How about air cleaners without filters? Sharper Image is one example of a manufacturer who got into trouble with claims to clean the air that were unjustified. Air cleaners using the TIO2 (titanium oxide coated filters) technology is another thar doesn’t work.
TI02 works by shining UV light on a titanium oxide coated filter to create ions. The ions are supposed to react with pollutants and oxidize (burn) them into harmless carbon dioxide and water molecules. Oxidation is the same process by which ozone and ion generating devices claim to clean the air. Whether you believe in the process or not, their effectiveness is short lived at best. They may work under extremely controlled conditions for about thirty minutes in a test chamber such as that used to determine the Clean Air Deliver Rate (CADR). It would nice to see a test for thirty days or longer in a residential environment.
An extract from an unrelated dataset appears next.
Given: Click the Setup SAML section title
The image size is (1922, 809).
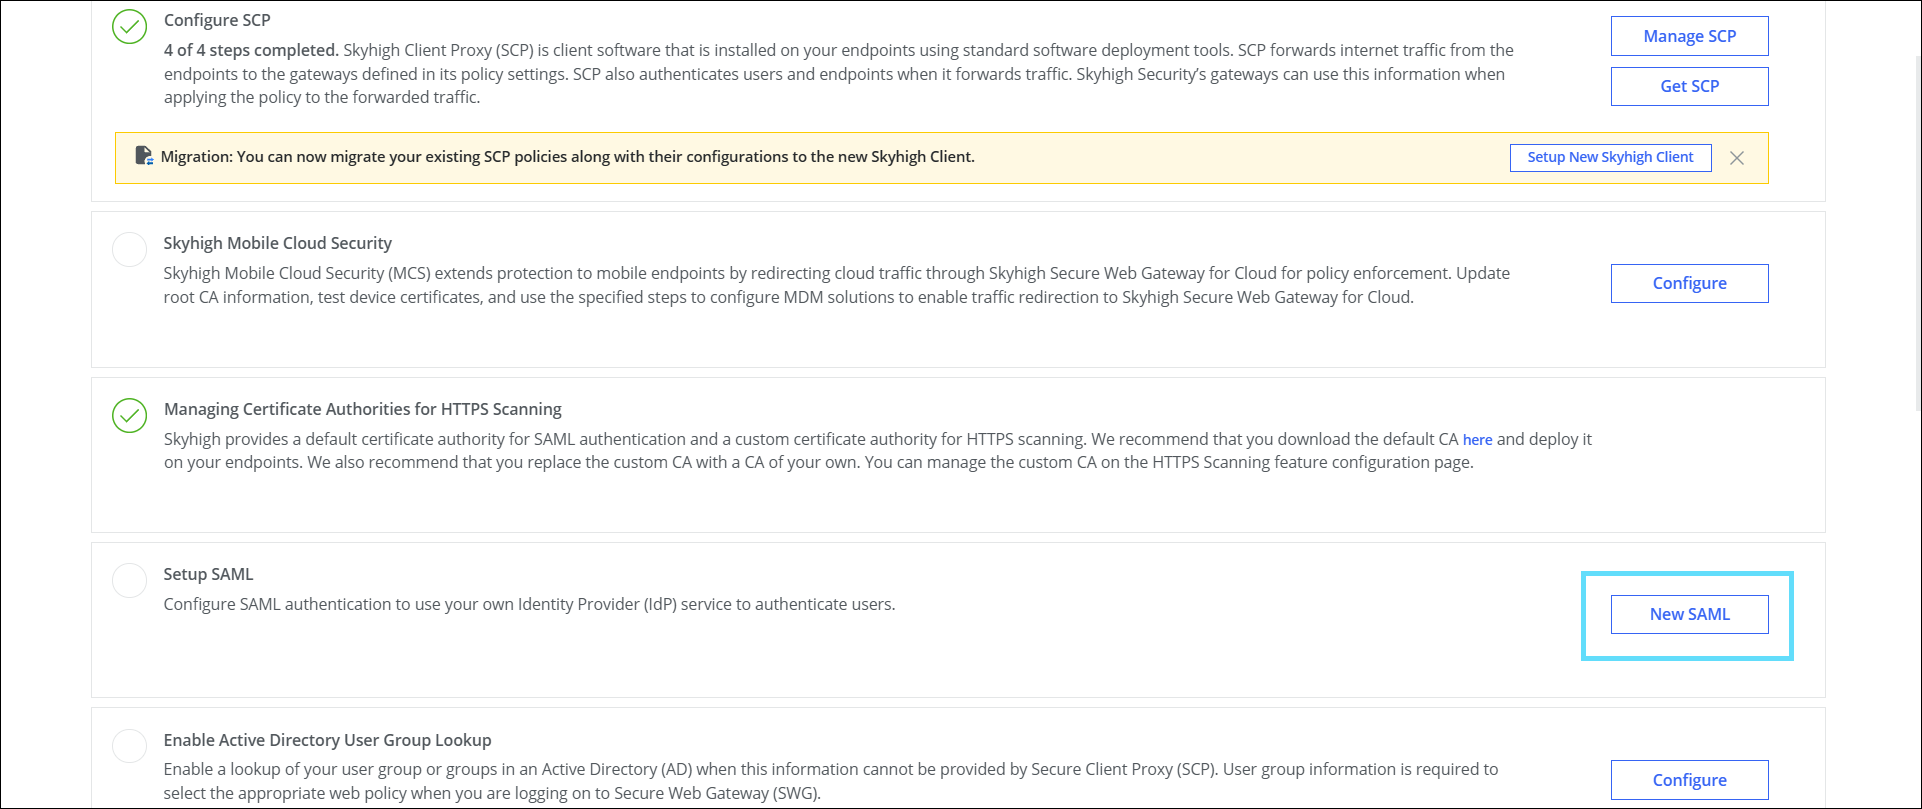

The Association of Home Appliance Manufacturers utilizes the Clean Air Delivery Rate (CADR) to compare air cleaners to each other. The CADR rates removal of particles – not gasses or odors – and for brand new units. Veeck says this is a good test when used properly. Improvements are being made to take into consideration how well the air cleaners perform when filters get loaded. There have been complaints from the manufacturer of at least one brand of HEPA air cleaner that the CADR test does not evaluate the effectiveness of an air cleaner to remove particles. One can get a CADR rate for anything put inside the test chamber. If particles stick to the walls in the chamber, as they do when ionizers or electronic air cleaners are used, a CADR will be reported even though the particles have not been removed.
On other fronts, an IESO committee is working on a portable air filter testing standard that would combine several methods of test including ASHRAE 52.2 and European testing standards to test the effectiveness of air cleaning devices.
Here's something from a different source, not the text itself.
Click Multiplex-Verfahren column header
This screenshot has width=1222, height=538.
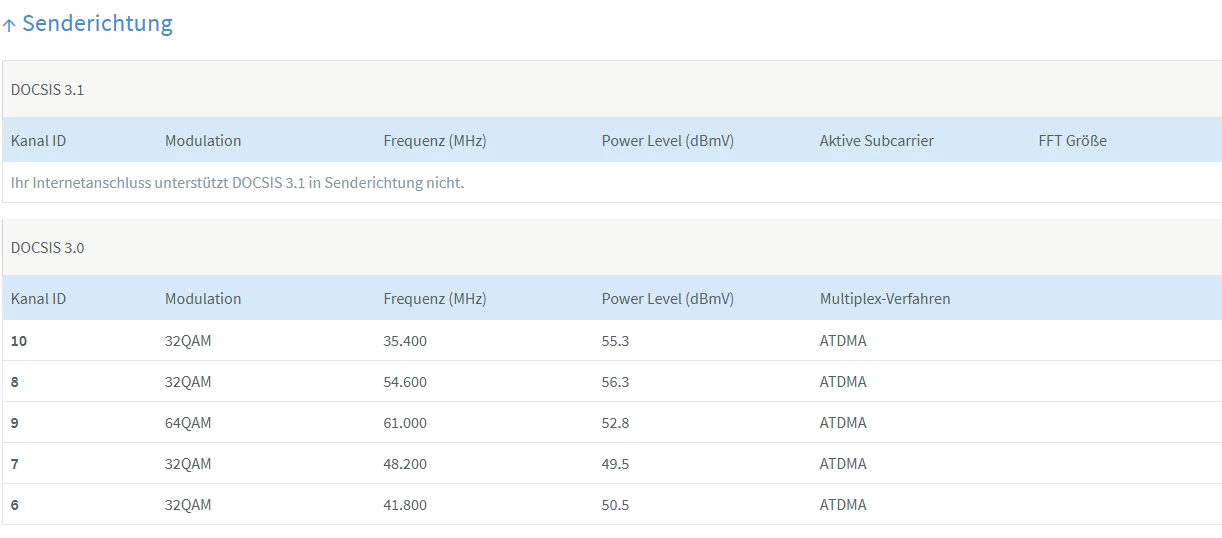coord(884,299)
The best way for to assess the effectiveness of an air cleaner in real life scenarios is to place a laser particle counter up to the exhaust of an air cleaner when it’s running. For a HEPA air cleaner, the number of dust particles exiting a unit should be 99.97% less than the reading obtained when measuring the room air. This means that in the average residential environment the exhaust should read close to zero.
What should people do?
First consider what the health effects are from breathing dust particles and chemicals. More research needs to be done in this area. Brandys says that as homes tighten up we have seen an increase in indoor air quality problems. Why is this? Have the levels of particulates gone up or have VOCs gone up? Is off-gassing inside green buildings more significant than we realize?
It’s likely that a combination of both particles and gases are affecting indoor air quality and our health. And consider that as chemicals off-gas from building materials, they attach to dust particles. When you breathe particles you are being exposed to both particulate matter and the chemical compounds attached to the dust.
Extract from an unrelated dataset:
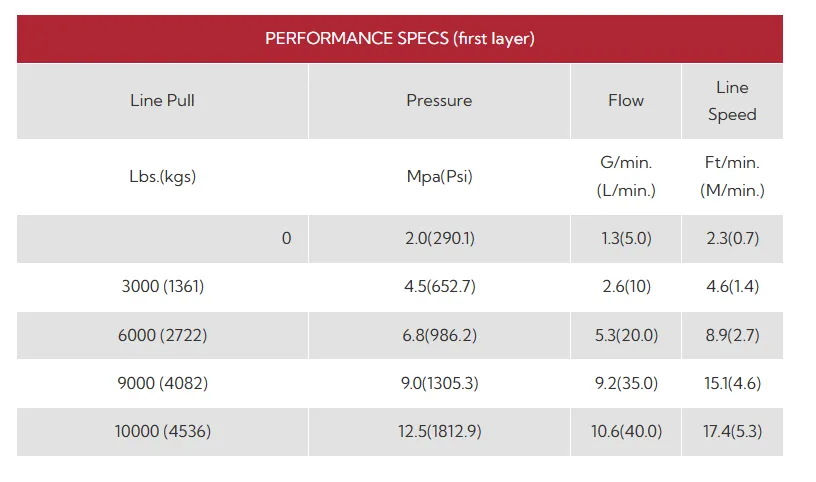Image resolution: width=816 pixels, height=482 pixels.
Task: Click the 2.0(290.1) pressure value
Action: click(439, 239)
What is needed is a combination of both particulate and gas removal, what most air cleaners claim to provide, yet as we have seen, many can not.
In the absence of effective air cleaners on the market to remove gases and odors, Brandys recommends ventilation using air exchangers. It may be possible to filter particulates using an air filter, but an outdoor air-exchanger is required to reduce the gases indoors.
As the cost of energy goes up it seems to have become attractive to make our buildings airtight and install ventilation systems. How much energy do these air exchangers cost to operate vs. having a leakier building? Has anyone studied the cost of health effects from living in a poorly ventilated building vs. the extra cost of heating a leaky building?
As more research is done on the health effects of green buildings we may find this has been poorly thought out. Just because a green building saves energy does not mean it produces a healthy environments and that needs to be dealt with.